Le metteur en scène Éric Lacascade a offert au public du Théâtre de Cornouaille une très belle rencontre avec L’Oncle Vania de Tchekhov. Un théâtre vivant, fait de chair et d’os, d’émotions brutes, de sentiments mis à nu.

La présence des acteurs s’impose par petite touche, un brin décalé, dès les premières minutes. Alors que les spectateurs s’installent encore, un comédien en chemise, slip et chaussettes noires dialogue avec lui-même, rejoint par d’autres tout aussi pris dans cette introspection qui semble les habiter. Un moment suspendu, d’attente, en prise avec le public, avant que les invités n’arrivent, que la fête ne commence et que ce huis clos familial ne se déploie avec une ferveur et une passion propres à l’âme russe.
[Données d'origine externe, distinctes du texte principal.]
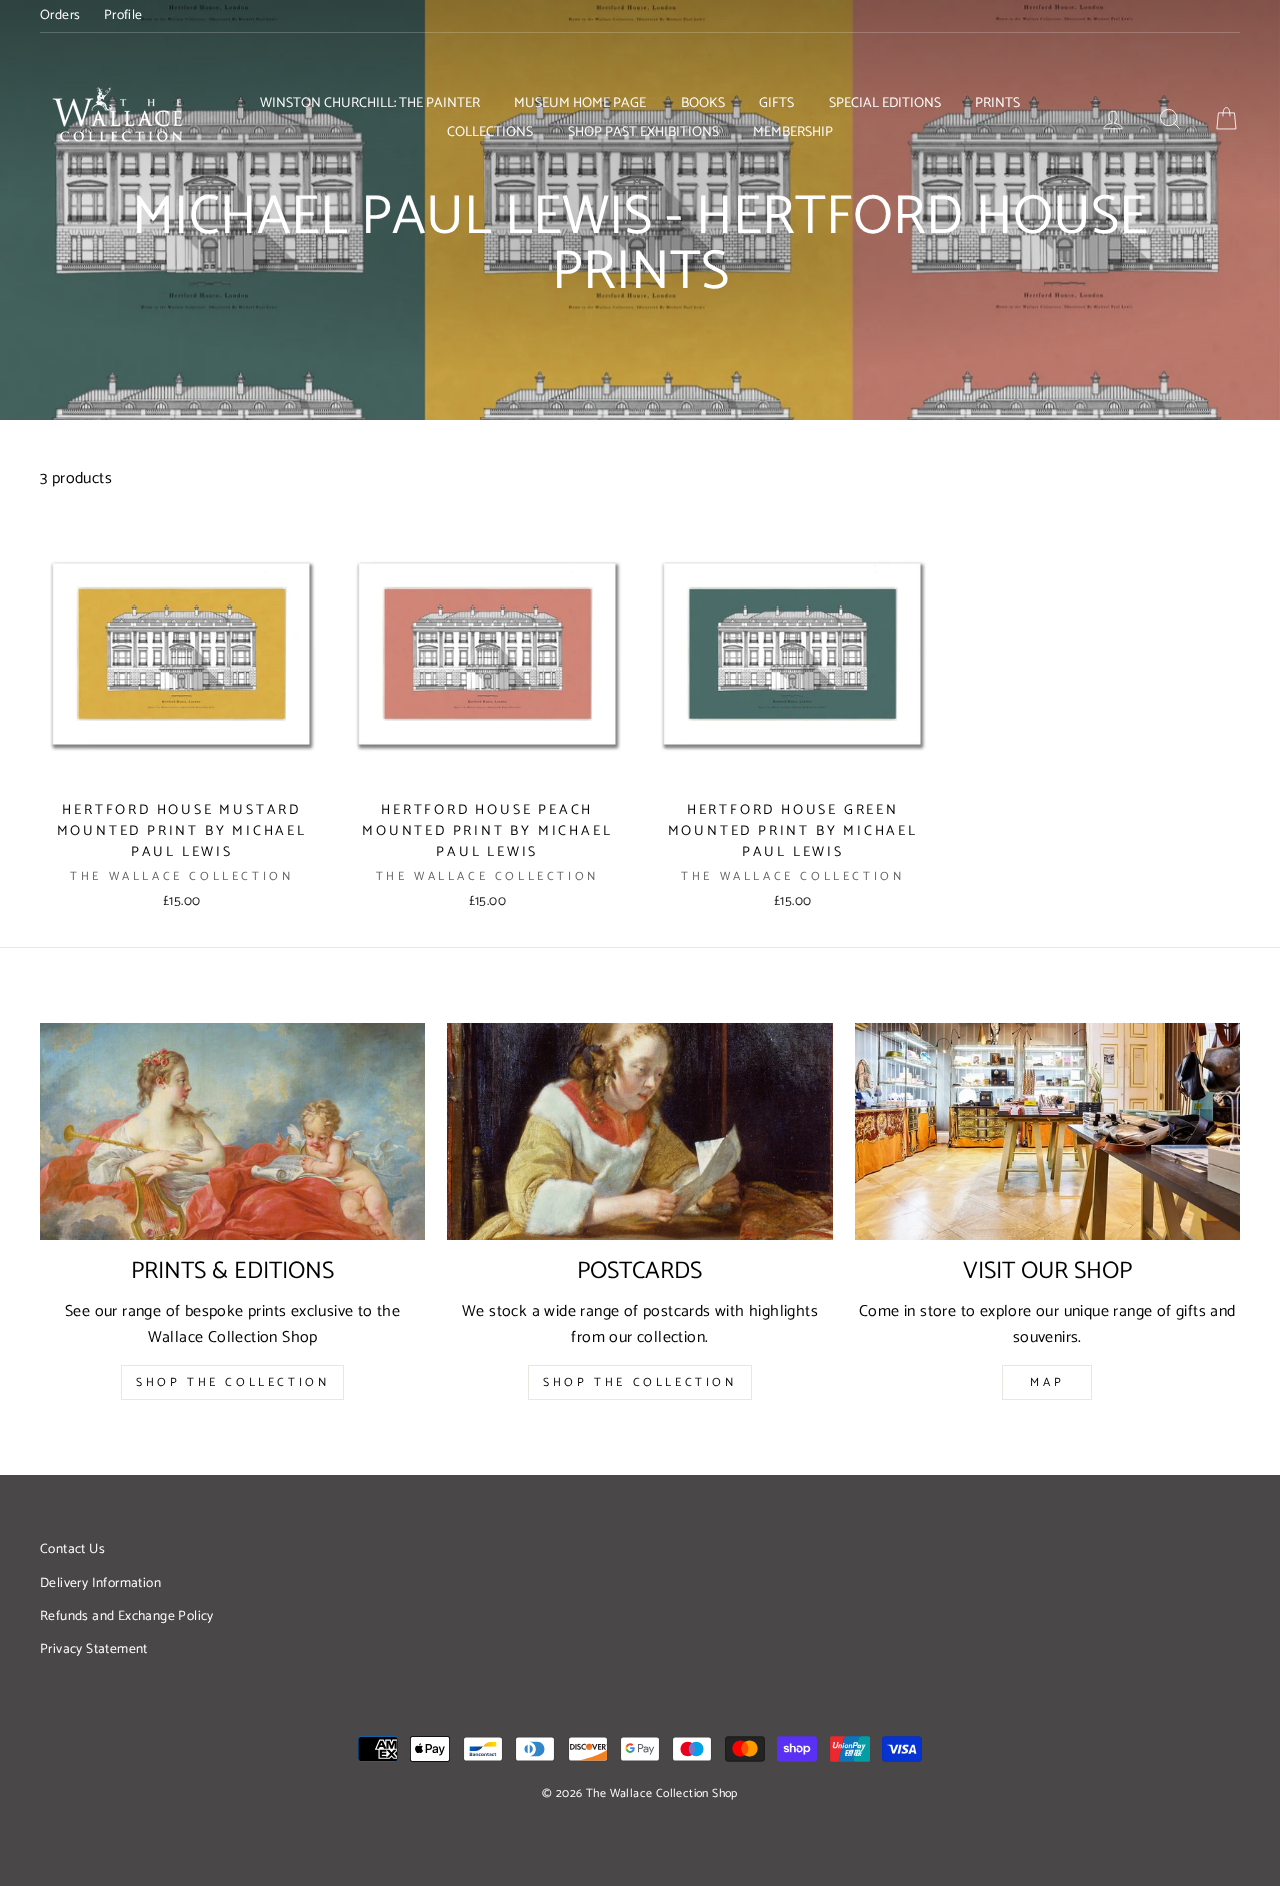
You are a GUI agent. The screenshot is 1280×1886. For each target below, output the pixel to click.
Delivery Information (100, 1583)
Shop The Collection (232, 1382)
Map (1047, 1382)
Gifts (776, 103)
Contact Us (72, 1549)
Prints (997, 103)
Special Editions (885, 103)
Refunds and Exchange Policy (127, 1616)
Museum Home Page (580, 103)
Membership (793, 132)
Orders (60, 15)
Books (703, 103)
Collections (490, 132)
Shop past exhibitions (643, 132)
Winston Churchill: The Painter (370, 103)
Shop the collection (639, 1382)
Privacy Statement (94, 1649)
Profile (123, 15)
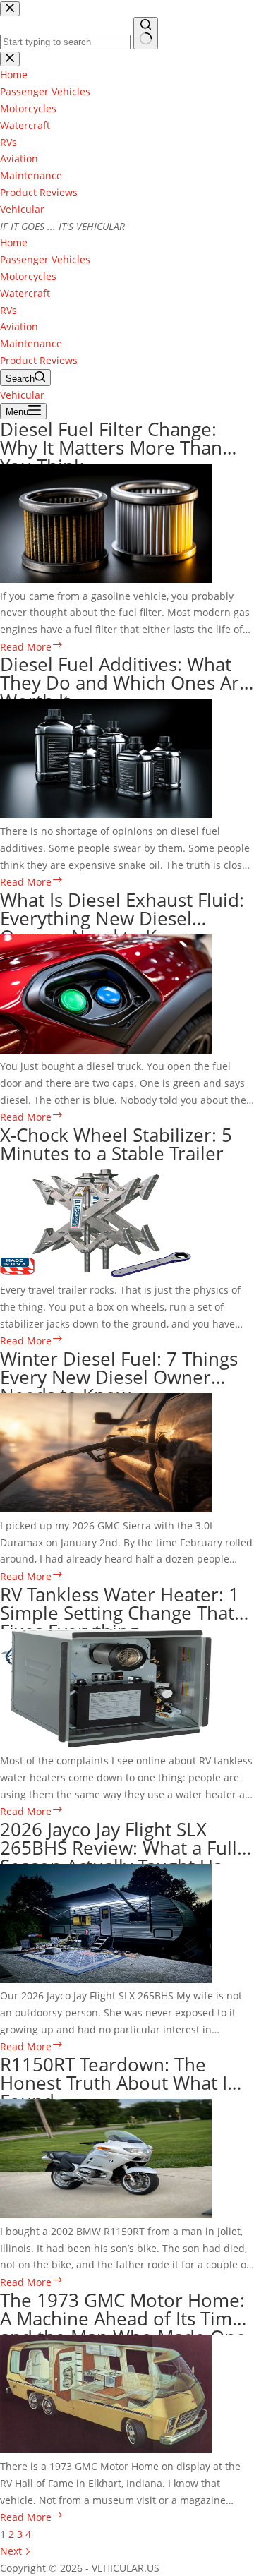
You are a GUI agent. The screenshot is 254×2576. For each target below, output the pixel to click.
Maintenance (31, 343)
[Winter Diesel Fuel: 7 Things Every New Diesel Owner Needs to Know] (106, 1508)
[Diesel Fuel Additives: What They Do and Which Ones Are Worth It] (106, 814)
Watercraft (25, 293)
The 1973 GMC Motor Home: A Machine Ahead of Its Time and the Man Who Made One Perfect (123, 2327)
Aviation (19, 326)
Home (14, 242)
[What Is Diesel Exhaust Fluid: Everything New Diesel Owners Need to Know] (106, 1050)
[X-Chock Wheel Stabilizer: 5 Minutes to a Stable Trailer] (95, 1273)
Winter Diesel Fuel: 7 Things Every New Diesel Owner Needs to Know (119, 1377)
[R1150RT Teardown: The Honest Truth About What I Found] (106, 2214)
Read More (32, 647)
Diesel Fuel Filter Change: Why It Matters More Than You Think (111, 447)
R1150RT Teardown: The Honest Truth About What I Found (113, 2083)
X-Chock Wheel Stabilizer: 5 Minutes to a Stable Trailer (116, 1144)
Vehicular (22, 209)
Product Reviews (39, 360)
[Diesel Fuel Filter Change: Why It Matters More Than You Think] (106, 579)
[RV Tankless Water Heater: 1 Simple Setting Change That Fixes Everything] (106, 1743)
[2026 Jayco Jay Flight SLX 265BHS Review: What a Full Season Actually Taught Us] (106, 1979)
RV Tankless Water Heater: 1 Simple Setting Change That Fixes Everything (119, 1613)
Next (12, 2551)
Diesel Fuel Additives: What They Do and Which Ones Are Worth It (125, 682)
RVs (8, 310)
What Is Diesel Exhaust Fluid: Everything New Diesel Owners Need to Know (122, 918)
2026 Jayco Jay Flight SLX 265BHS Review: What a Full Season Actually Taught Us (118, 1848)
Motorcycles (28, 276)
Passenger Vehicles (45, 259)
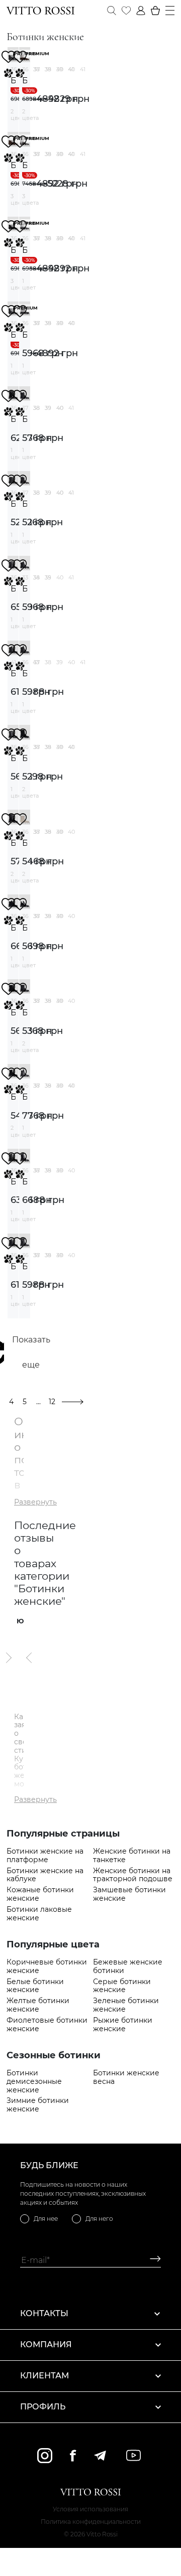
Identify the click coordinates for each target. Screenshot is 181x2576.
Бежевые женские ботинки (127, 1966)
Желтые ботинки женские (38, 2005)
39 (59, 69)
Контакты (44, 2313)
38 (48, 69)
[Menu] (169, 10)
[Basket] (155, 10)
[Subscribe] (151, 2260)
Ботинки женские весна (126, 2077)
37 (37, 69)
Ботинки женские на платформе (45, 1855)
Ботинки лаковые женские (39, 1913)
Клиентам (44, 2375)
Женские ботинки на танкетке (131, 1855)
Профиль (42, 2406)
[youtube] (133, 2455)
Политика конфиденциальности (91, 2521)
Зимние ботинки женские (38, 2104)
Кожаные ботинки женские (40, 1894)
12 (52, 1401)
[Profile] (140, 10)
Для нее (46, 2218)
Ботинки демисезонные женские (34, 2081)
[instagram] (44, 2455)
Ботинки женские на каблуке (45, 1875)
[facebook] (72, 2455)
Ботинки (13, 80)
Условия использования (90, 2509)
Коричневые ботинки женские (47, 1966)
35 (48, 577)
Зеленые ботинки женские (126, 2005)
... (38, 1401)
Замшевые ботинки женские (129, 1894)
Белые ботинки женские (35, 1986)
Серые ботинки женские (122, 1986)
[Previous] (29, 1657)
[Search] (111, 10)
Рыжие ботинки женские (122, 2024)
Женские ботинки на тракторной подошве (132, 1875)
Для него (99, 2218)
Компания (46, 2344)
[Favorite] (126, 10)
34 (36, 577)
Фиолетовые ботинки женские (47, 2024)
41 (82, 69)
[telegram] (100, 2456)
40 (71, 69)
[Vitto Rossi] (40, 11)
Dans un décor minimaliste, où l’éclairage joue un rôle essentiel, c’est le jeu de cette formidable troupe qui donne couleurs et vie à cette pièce de Tchekhov dans laquelle Éric Lacascade a inséré des extraits de la première version intitulée « L’homme des bois ». Brossant le portrait d’une famille issue de la campagne enfermée dans une vie petit-bourgeoise l’oeuvre de Tchekhov, écrite à une époque en train de s’achever où « les hommes sont tous possédés par le besoin de détruire », trouve un écho dans notre société d’aujourd’hui.

Des luttes intestines

Oncle Vania, vit dans la propriété de sa défunte soeur, avec sa mère et sa nièce Sonia et quelques amis. L’arrivée de son beau-frère, professeur à la retraite, accompagnée de sa jeune et jolie épouse va venir bouleverser leur quotidien et faire ressurgir de vieilles rancoeurs. Avec humour et férocité, Tchekhov exacerbe les sentiments humains et dépeint des hommes et des femmes qui se débattent avec leurs propres démons. Au fil de la pièce, on assiste ainsi à la mise en abîme d’une famille qui se livre à des luttes intestines, d’une génération qui a perdu ses convictions et sombre dans le désespoir. Dans ce corps à corps magnifiquement orchestré par le metteur en scène, où champagne et vodka coulent à flot, où histoires d’amour et d’amitié se nouent et se dénouent, le texte révèle son incroyable modernité. Il nous renvoie à nos façons de vivre ensembles et nous interpelle sur nos facultés à nous élever, à prendre d’autres chemins pour faire face aux changements du monde et donner un sens à notre vie.

© Le Télégramme du vendredi 21 novembre 2014.